Women who inspire series: Abigail Adams

Abigail Adams
by Cecilia Heston

        While Abigail Adams is famous for being the second first lady, her role in the American Revolutionary War was much more pivotal. She was married to John Adams, who was the second president of the United States, and a political adviser to him. Abigail was very pro-independence and for women’s rights, which heavily played in her part in the war.

        Abigail’s family and marriage is a large reason why she became involved in the battle. Her father, John Quincy, was a member colonial Governor’s council and colonel of the militia. She became the wife of John Adams, and they had five children, including John Quincy Adams who became the sixth president of the United States. Her marriage threw her into the life of politicians, and the revolution.

Adams was very involved in the government with John Adams during the Revolutionary War. She and John Adams shared letters frequently, as he was away on business most of the time, and she became a political adviser to him. She campaigned for women’s rights and the end of slavery, which was very important at the time because the Patriots were battling for independence, but no one was fighting for these minorities.

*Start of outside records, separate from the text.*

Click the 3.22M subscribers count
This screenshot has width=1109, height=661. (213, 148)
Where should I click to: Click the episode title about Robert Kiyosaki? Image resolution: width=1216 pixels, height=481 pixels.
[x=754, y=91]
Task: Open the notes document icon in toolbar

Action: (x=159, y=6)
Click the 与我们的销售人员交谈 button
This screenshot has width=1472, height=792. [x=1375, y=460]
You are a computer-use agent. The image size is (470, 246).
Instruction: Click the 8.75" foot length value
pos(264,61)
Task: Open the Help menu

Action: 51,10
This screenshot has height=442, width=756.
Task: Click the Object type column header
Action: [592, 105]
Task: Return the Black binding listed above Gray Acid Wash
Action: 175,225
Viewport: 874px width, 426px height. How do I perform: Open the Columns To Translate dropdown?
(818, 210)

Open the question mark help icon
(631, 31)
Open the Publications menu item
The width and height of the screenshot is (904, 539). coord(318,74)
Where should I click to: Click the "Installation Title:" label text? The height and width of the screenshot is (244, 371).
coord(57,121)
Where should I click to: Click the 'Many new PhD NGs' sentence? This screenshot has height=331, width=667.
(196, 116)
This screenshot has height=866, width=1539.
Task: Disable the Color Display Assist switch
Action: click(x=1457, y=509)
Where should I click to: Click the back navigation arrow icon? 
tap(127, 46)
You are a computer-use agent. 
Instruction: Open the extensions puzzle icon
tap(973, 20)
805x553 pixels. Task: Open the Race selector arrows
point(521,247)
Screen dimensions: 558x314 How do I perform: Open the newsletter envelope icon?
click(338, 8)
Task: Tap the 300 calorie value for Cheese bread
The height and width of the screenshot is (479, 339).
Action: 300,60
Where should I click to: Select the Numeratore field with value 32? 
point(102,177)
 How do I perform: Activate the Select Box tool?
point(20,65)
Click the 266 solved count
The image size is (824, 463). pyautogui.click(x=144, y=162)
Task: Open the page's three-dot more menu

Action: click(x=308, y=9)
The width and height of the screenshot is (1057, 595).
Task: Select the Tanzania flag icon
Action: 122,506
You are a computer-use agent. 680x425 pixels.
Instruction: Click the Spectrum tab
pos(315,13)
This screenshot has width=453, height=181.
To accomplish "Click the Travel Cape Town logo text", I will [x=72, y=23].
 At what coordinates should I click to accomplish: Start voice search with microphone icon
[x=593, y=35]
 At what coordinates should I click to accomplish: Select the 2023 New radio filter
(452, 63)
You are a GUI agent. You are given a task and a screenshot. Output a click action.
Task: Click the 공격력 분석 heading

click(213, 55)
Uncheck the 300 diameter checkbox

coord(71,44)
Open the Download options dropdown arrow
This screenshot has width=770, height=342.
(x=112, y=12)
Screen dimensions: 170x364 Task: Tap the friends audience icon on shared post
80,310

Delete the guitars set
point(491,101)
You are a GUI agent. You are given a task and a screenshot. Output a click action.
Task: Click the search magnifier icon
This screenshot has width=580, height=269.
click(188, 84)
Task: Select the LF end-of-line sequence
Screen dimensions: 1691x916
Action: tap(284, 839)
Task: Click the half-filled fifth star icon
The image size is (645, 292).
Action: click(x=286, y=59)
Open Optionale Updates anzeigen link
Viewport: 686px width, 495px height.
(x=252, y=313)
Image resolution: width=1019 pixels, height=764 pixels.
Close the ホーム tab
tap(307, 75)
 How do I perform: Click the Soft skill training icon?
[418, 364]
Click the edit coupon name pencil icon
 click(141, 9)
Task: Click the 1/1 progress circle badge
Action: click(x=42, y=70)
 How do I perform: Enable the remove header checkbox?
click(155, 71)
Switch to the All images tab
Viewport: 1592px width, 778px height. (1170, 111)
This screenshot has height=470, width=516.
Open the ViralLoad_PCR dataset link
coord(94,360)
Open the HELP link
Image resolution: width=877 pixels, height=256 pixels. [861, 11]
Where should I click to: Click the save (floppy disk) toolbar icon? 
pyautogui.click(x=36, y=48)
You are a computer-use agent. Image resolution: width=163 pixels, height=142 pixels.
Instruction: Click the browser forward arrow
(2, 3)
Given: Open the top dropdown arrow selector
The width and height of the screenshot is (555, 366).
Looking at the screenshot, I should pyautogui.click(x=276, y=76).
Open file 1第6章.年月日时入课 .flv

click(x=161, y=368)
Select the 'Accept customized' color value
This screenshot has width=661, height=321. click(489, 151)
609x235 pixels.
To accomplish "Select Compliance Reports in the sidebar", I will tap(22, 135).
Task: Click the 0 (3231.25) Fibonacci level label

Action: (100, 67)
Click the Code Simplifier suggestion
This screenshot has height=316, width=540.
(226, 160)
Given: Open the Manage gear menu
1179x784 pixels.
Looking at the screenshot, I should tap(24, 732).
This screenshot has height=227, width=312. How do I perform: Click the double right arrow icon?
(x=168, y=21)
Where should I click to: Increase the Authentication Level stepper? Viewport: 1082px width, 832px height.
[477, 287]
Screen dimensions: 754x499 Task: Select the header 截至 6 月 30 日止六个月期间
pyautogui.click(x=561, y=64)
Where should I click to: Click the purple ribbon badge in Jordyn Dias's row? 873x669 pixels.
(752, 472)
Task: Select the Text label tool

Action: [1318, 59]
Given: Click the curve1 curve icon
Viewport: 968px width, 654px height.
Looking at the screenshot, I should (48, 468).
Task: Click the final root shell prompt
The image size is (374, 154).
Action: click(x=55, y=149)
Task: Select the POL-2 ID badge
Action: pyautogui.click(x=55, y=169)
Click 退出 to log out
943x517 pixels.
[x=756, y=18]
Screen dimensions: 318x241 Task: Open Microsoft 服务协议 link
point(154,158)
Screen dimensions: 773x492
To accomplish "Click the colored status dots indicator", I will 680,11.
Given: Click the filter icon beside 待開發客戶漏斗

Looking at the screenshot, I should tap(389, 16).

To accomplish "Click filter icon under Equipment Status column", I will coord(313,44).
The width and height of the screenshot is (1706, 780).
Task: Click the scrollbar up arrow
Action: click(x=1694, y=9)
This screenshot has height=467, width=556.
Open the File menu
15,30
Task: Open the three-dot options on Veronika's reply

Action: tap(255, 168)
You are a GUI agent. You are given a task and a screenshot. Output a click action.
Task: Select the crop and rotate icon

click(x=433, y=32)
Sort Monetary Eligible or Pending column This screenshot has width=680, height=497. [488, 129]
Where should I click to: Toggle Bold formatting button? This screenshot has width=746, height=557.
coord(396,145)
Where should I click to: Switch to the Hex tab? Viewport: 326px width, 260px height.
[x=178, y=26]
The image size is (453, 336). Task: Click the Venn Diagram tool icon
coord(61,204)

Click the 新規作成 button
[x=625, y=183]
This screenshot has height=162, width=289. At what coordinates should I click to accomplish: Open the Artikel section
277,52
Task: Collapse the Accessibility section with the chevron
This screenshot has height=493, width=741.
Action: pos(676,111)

Events would have unfolded in a drastically different manner had Abigail Adams not been there. Adams is responsible for the forward of women’s rights and if she had not campaigned as hard or at all, the issue would not have been brought up for quite some time. Eventually the women would start to rebel because they were not being fought for. There is also a high chance John Adams would not be inaugurated into office because Abigail was his aid and support. The Revolutionary War would continue on, but the era would be missing an important and vital addition.

Abigail Adams was a very persistent women. Through her marriage and political advisement to John Adams, she accomplished a lot for women and slaves, by making people know the treatment of those groups were wrong. When she put her mind to something, there was no changing it, which was a very helpful trait during the time of the American Revolution. 

For more on this amazing woman read: Abigail Adams: A Revolutionary American Woman


  1. It's a strong indictment of the white patriarchal society of the day that women and ethnic minorities were not considered fit to have political rights during that era or for several generations thereafter. One wonders how they could then in all honesty say "We hold these truths to be self evident, that all men are created equal and are endowed with certain inalienable rights..." and not be called hypocritical for owning slaves, using indentured servants, and subjugating women just as they did when they were still in the British colonies. Mrs. Adams was a woman ahead of her time. Truely it can be said of her, "The hand that rocks the cradle is the hand that rules the world." Good blog C.